Our observations are in general agreement with the assumption of unchanged $\mathrm{CMR}{\mathrm{O}}_2$ . A weakness of our study was our reliance on literature data and other estimates for baseline values of $\mathrm{St}{\mathrm{O}}_2$ and THC, which have influenced our findings. To establish the effect of these assumptions on our estimates of $\mathrm{rCMR}{\mathrm{O}}_2$ , the baseline values were varied over a large range by assuming $S_t{\mathrm{O}}_{2\mathit{bl}}$ to be correlated to baseline arterial concentration measured by co-oximetry for each neonate. We observed that small changes $(<10\pm 4\mathrm{\%})$ in $\mathrm{rCMR}{\mathrm{O}}_2$ cannot be ruled out. Despite this weakness, the hybrid DCS and NIRS instrumentation is a relatively simpler and inexpensive device that could be readily deployed in hospital wards and clinics.
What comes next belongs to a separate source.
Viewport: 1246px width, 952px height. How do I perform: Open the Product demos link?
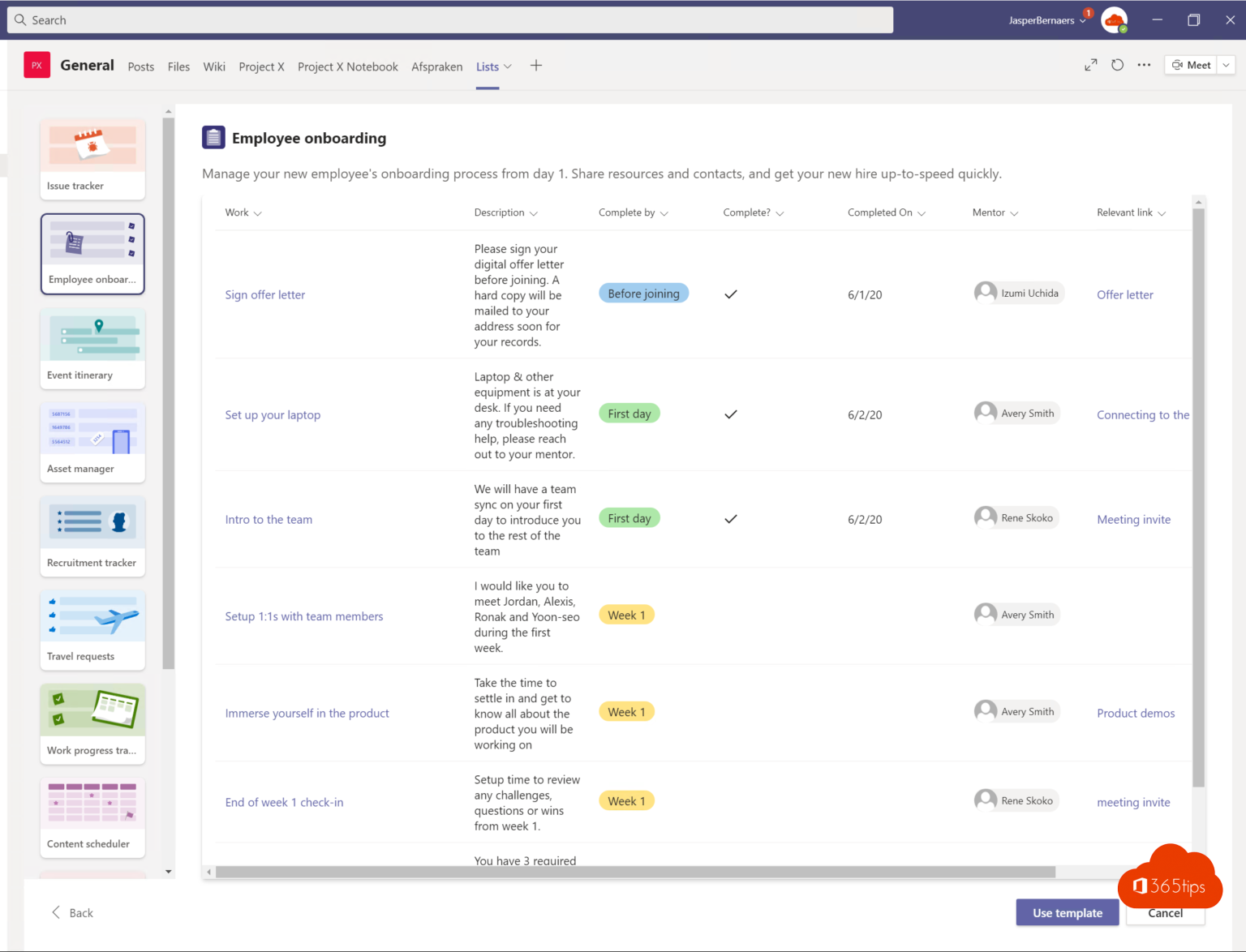(1135, 714)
From a diffuse optical technology development standpoint, further studies with an NIRS device capable of measuring absolute baseline values and potential studies to validate the assumptions that go into $\mathrm{rCMR}{\mathrm{O}}_2$ calculations are now in place.
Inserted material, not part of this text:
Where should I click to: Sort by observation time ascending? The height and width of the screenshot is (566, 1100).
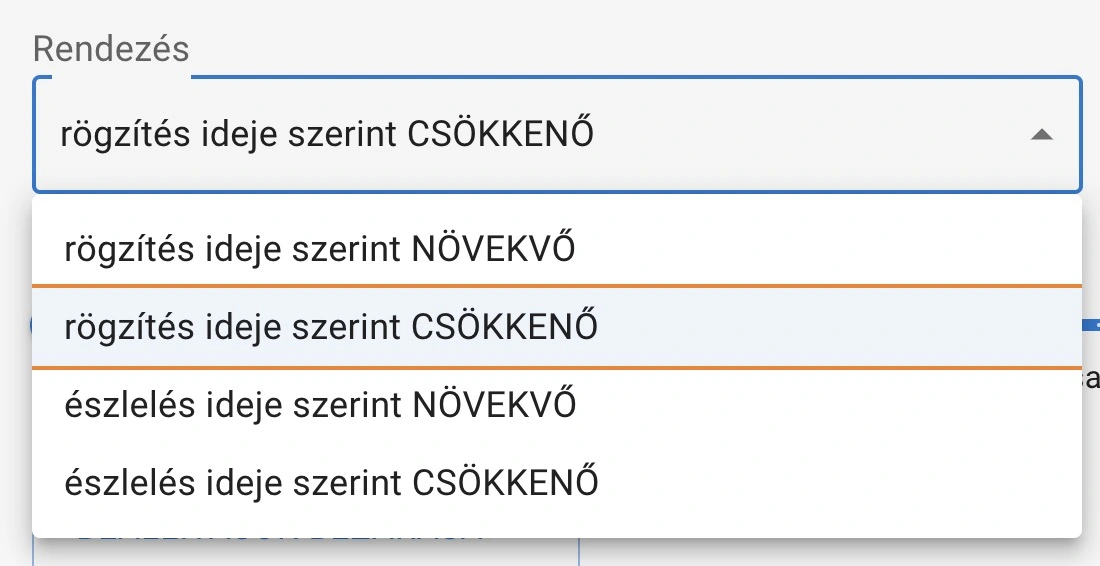point(320,405)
Last, we note that, to the best of our knowledge, no studies have been carried out on infants wherein anesthesia was varied and $\mathrm{C}{\mathrm{O}}_2$ administration was repeated. Since it is expected that the relationship of hemodynamic response to $\mathrm{C}{\mathrm{O}}_2$ and anesthesia is a mechanism that is species, age, and clinical condition dependent, it may be inaccurate to extrapolate from studies on animals.^{97, 98} Therefore, in our conclusions, we rely on the fact that all infants were anesthetized in the same manner. Our work is accurate for comparison to other studies with this limitation.

5.

Conclusion

We have recruited a cohort of neonates with complex congenital heart defects to study the cerebrovascular reactivity to increased $\mathrm{C}{\mathrm{O}}_2$ (hypercapnia). By employing a hybrid diffuse correlation spectroscopy and near-infrared spectroscopy, we have measured changes during hypercapnia of oxyhemoglobin, deoxyhemoglobin, and total hemoglobin concentrations, cerebral blood flow (rCBF), and oxygen metabolism. In a subpopulation, we were able to obtain concurrent ASL-MRI data to validate the optical measurements of rCBF.
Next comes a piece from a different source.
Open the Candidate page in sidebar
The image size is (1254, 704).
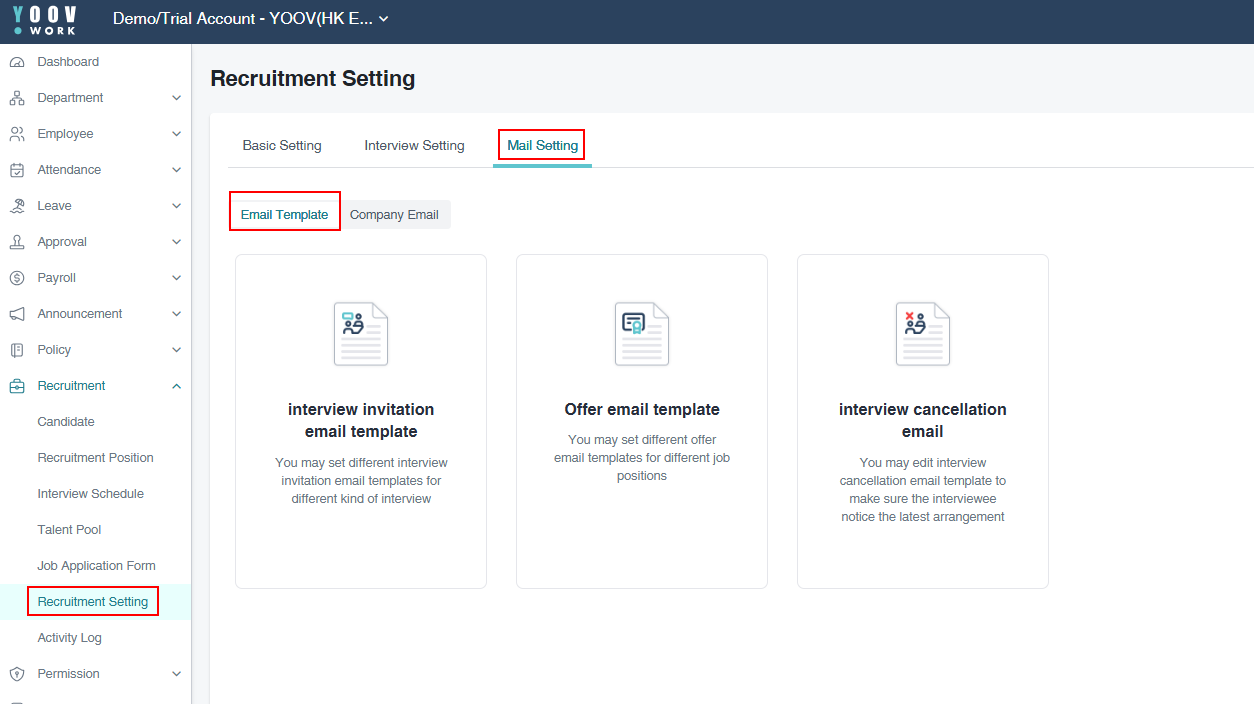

We have shown that rCBF measurements by both modalities exhibit reasonable agreement. Hence, we have provided validation that diffuse correlation spectroscopy provides reliable measurements of changes in CBF in neonates. Furthermore, this population of neonates were shown to retain their cerebrovascular reactivity to hypercapnia. Combination of NIRS and DCS allowed us to study cerebral oxygen metabolism, which was unaltered in response to hypercapnia. Overall, the study demonstrates the potential to use hybrid diffuse optical probes on a critically ill neonatal population.